__WHAT TO WORK ON__:
The entries below should be set down again exactly, with every picture left out.

Stored items:

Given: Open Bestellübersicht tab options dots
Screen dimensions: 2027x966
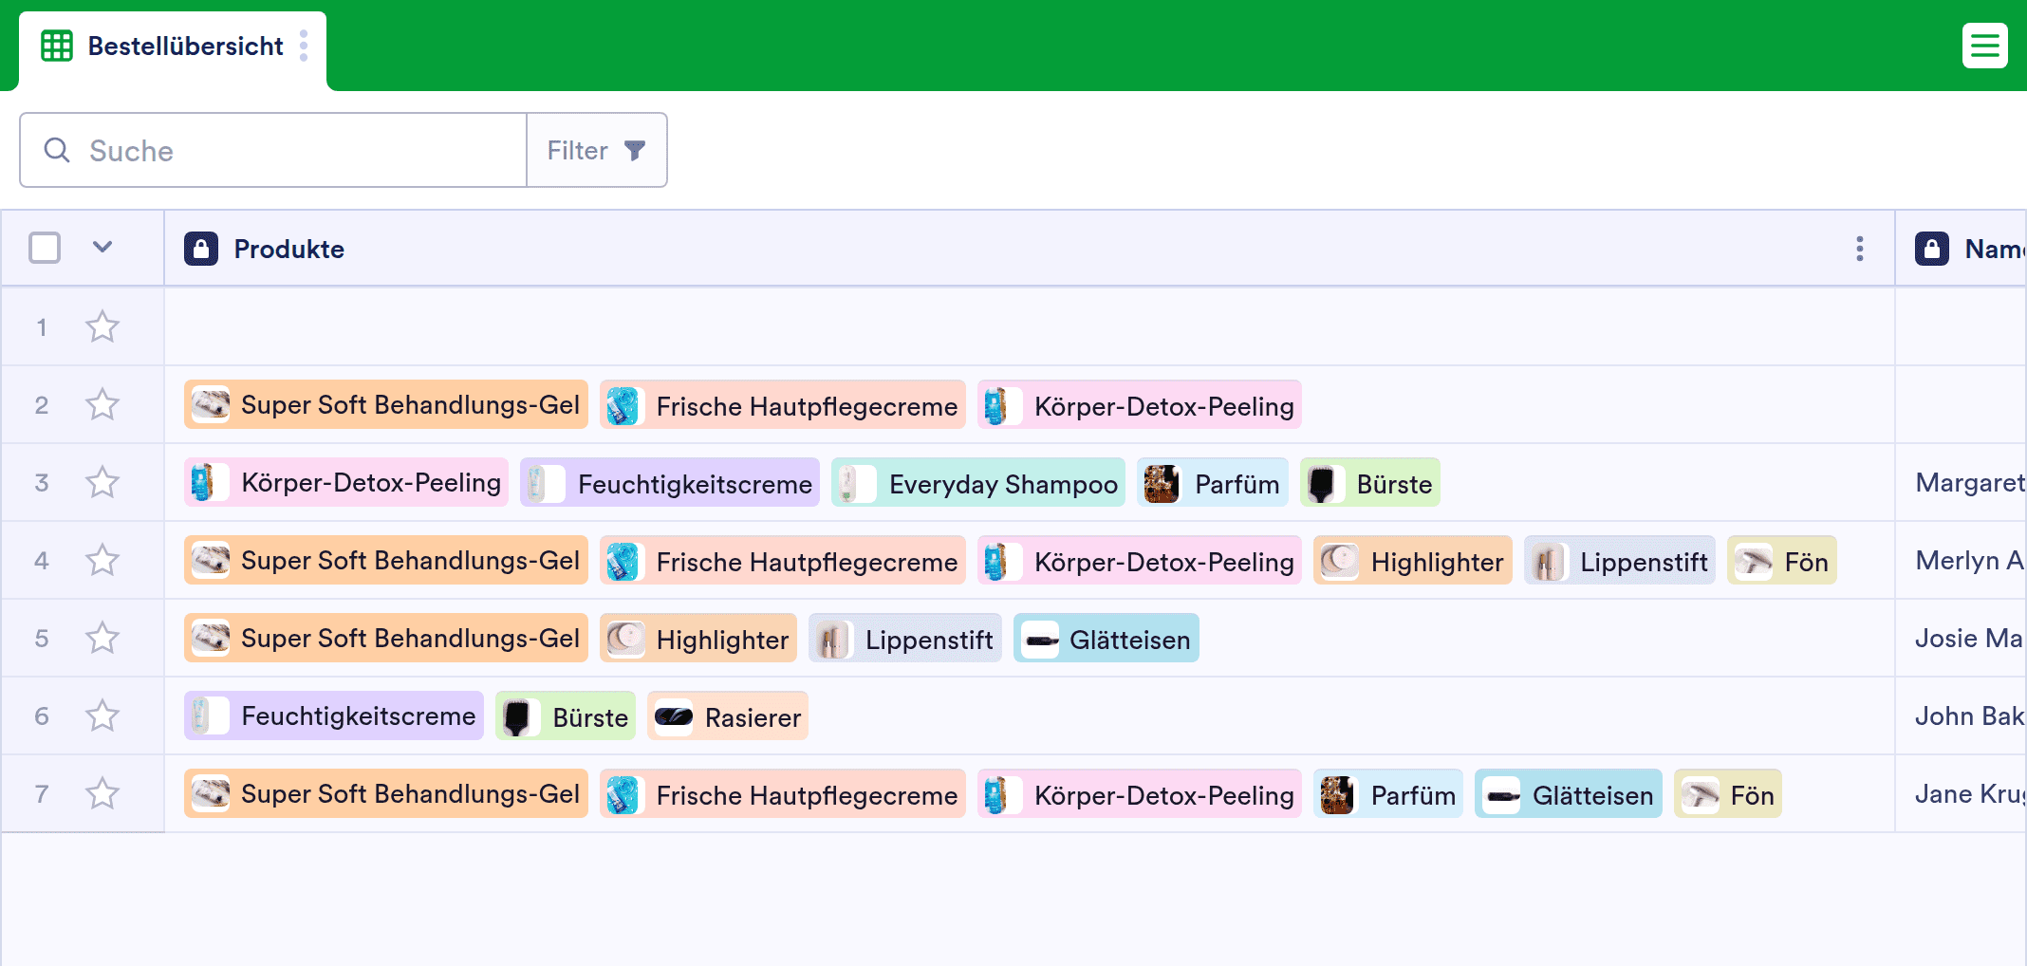Looking at the screenshot, I should 304,46.
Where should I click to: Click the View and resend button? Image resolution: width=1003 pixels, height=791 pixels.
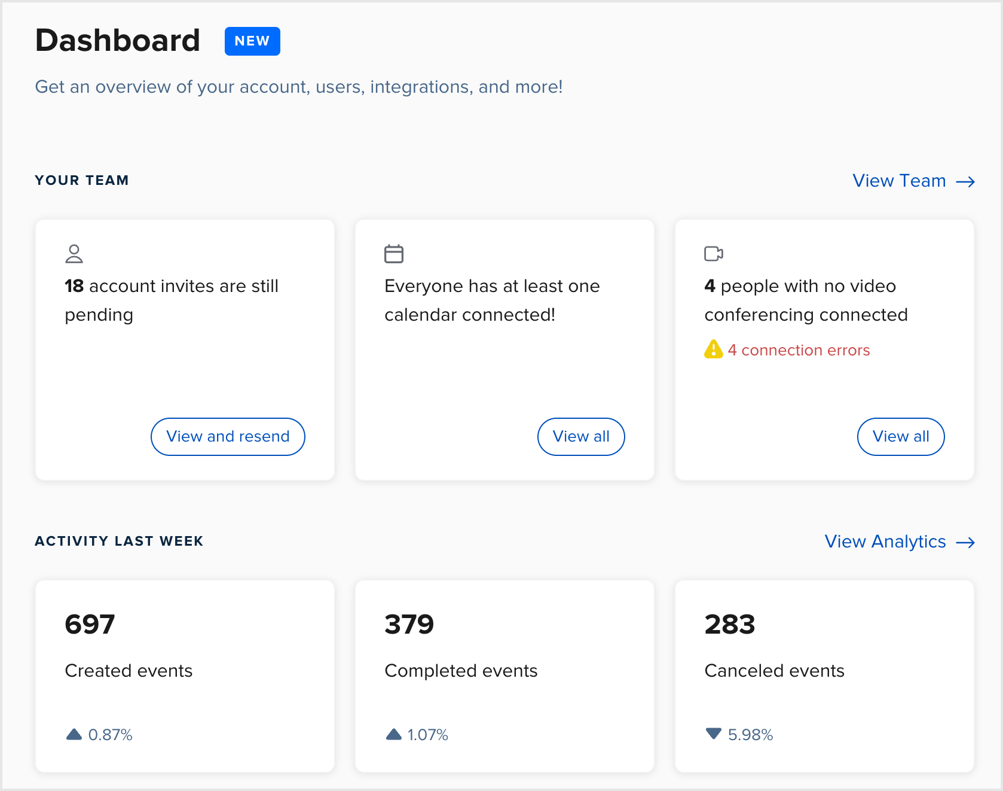[x=228, y=437]
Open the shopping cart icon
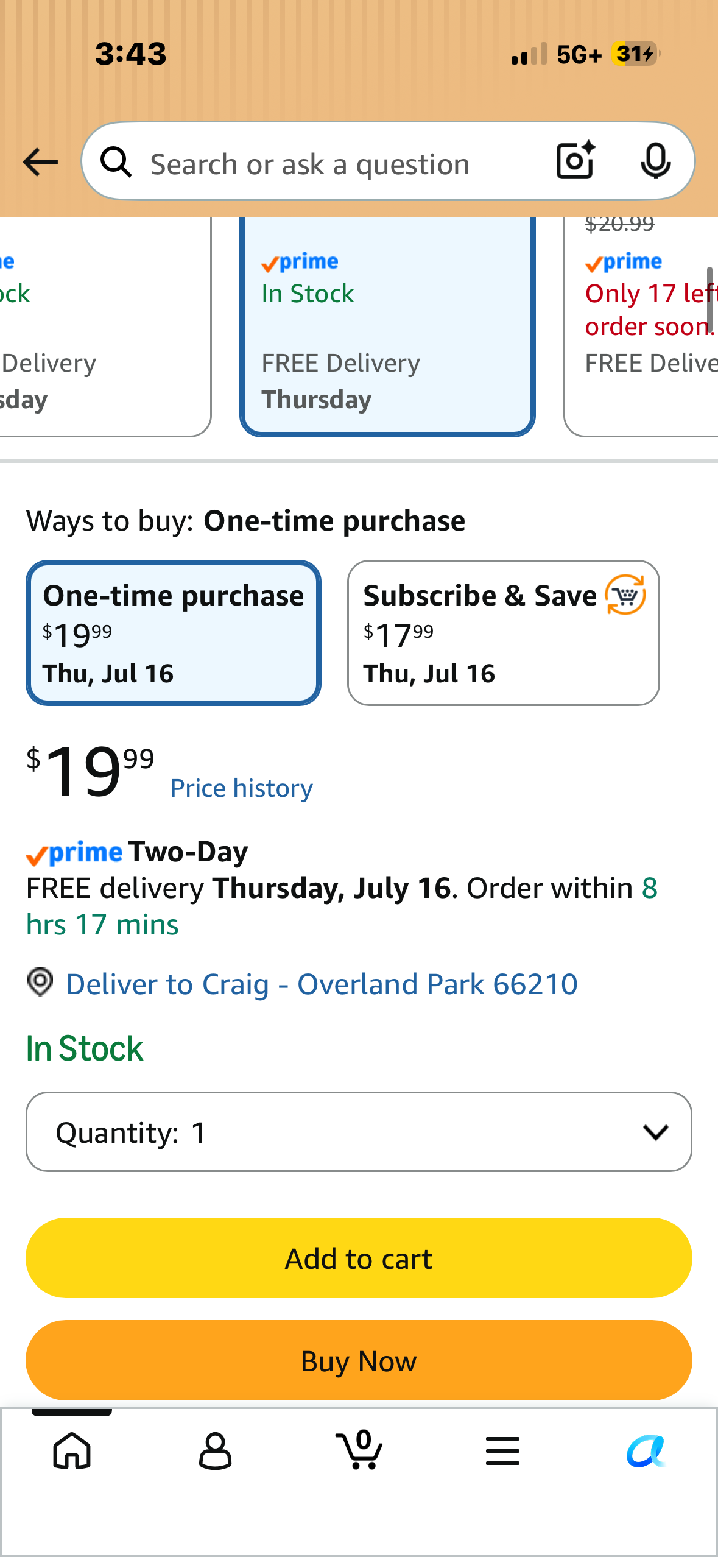 pyautogui.click(x=359, y=1449)
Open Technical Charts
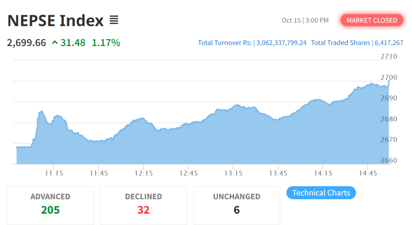The height and width of the screenshot is (225, 412). tap(321, 193)
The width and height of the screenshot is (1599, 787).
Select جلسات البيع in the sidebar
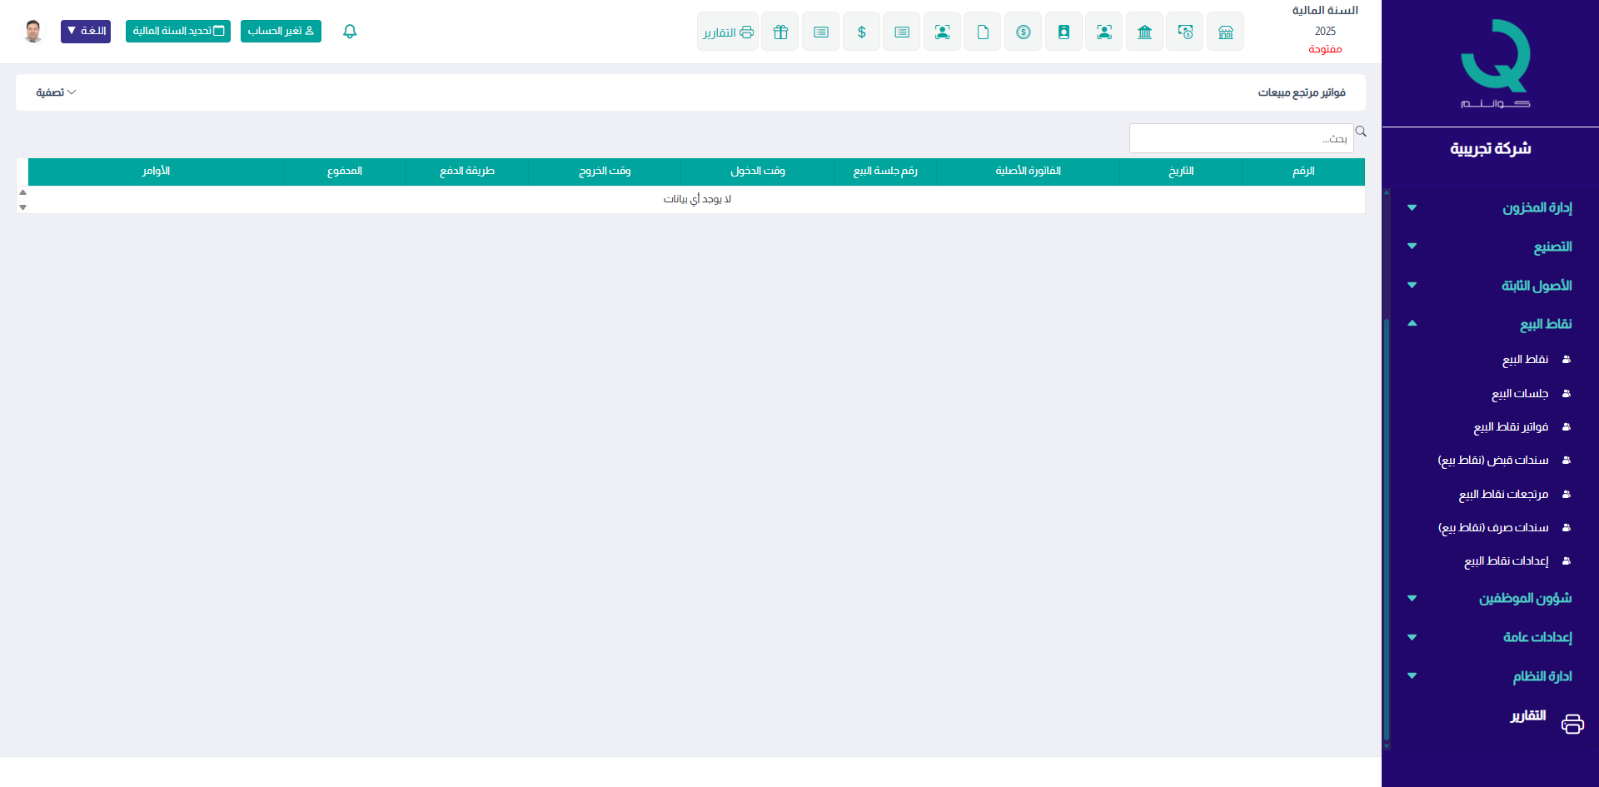tap(1519, 393)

__ANSWER TO THIS TASK__:
Given: Open Bestellübersicht tab options dots
Screen dimensions: 2027x966
Looking at the screenshot, I should 304,46.
Where should I click to: Click the View and resend button? Image resolution: width=1003 pixels, height=791 pixels.
[x=228, y=437]
Open the shopping cart icon
 pyautogui.click(x=359, y=1449)
Open Technical Charts
The height and width of the screenshot is (225, 412). tap(321, 193)
The width and height of the screenshot is (1599, 787).
Select جلسات البيع in the sidebar
tap(1519, 393)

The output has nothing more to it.